ASSIGNMENT: Beginning with the line that contains "Task: Select the Memphis Grizzlies bear logo", reproduce the remaining lines of the material exactly, up to and including the last one, but no pictures.

-- EXTRACTED INFORMATION follows --

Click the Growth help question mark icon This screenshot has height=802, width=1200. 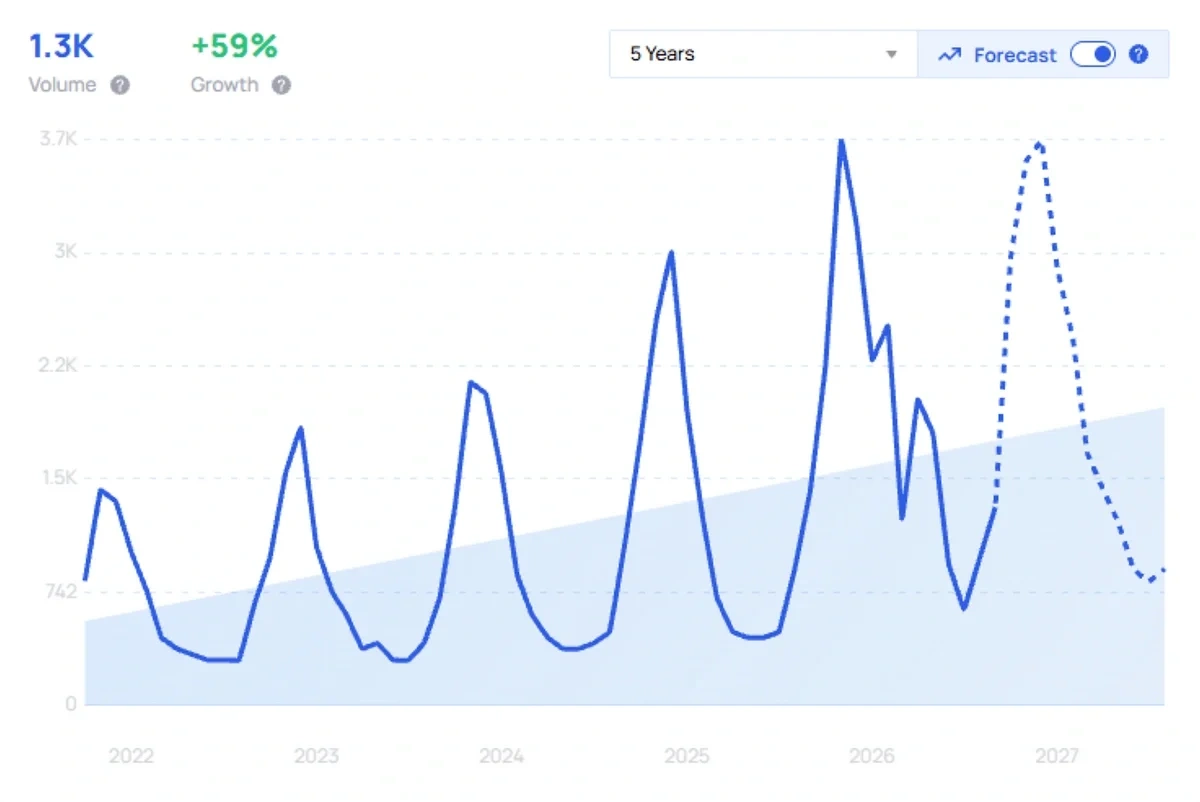pyautogui.click(x=282, y=85)
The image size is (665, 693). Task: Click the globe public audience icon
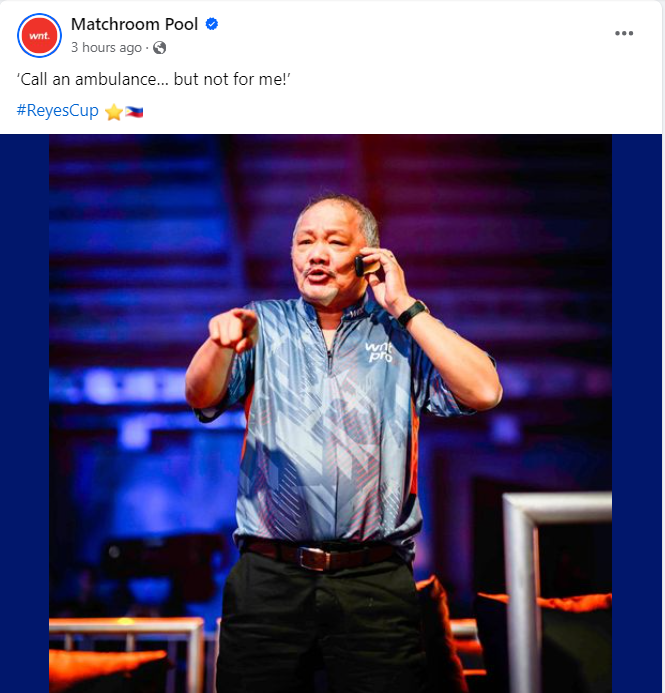click(x=160, y=47)
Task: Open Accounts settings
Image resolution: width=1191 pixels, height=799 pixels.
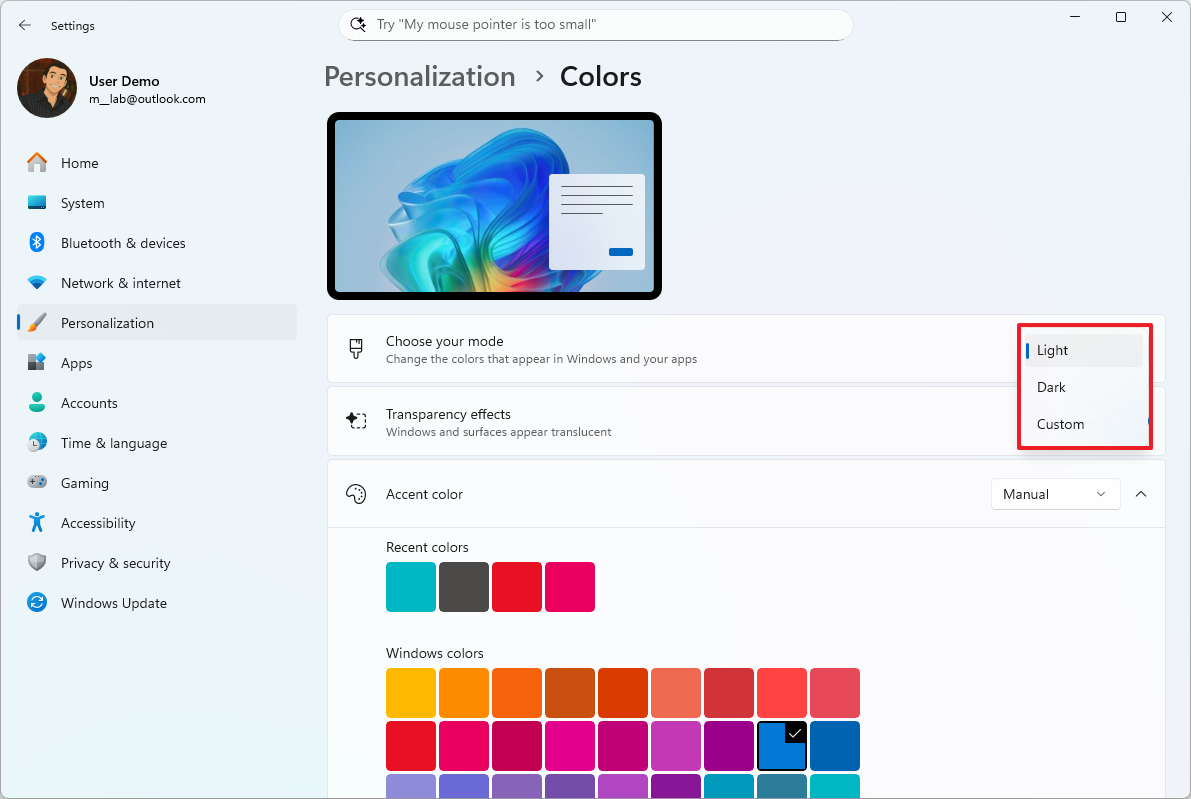Action: 90,402
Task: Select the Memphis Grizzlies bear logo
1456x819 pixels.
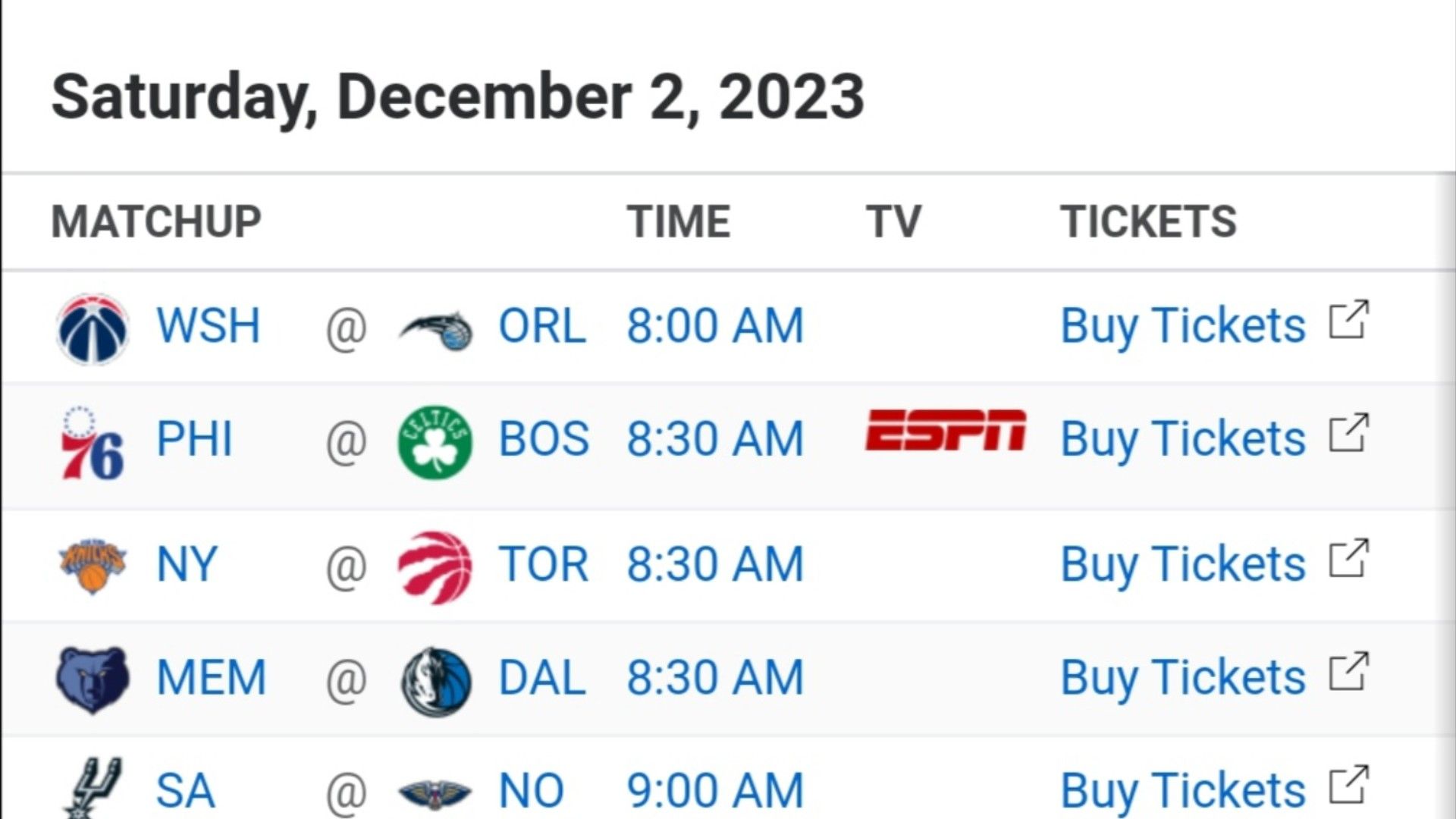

-- EXTRACTED INFORMATION concluded --

ANSWER SECTION:
Task: Select the Memphis Grizzlies bear logo
1456x819 pixels.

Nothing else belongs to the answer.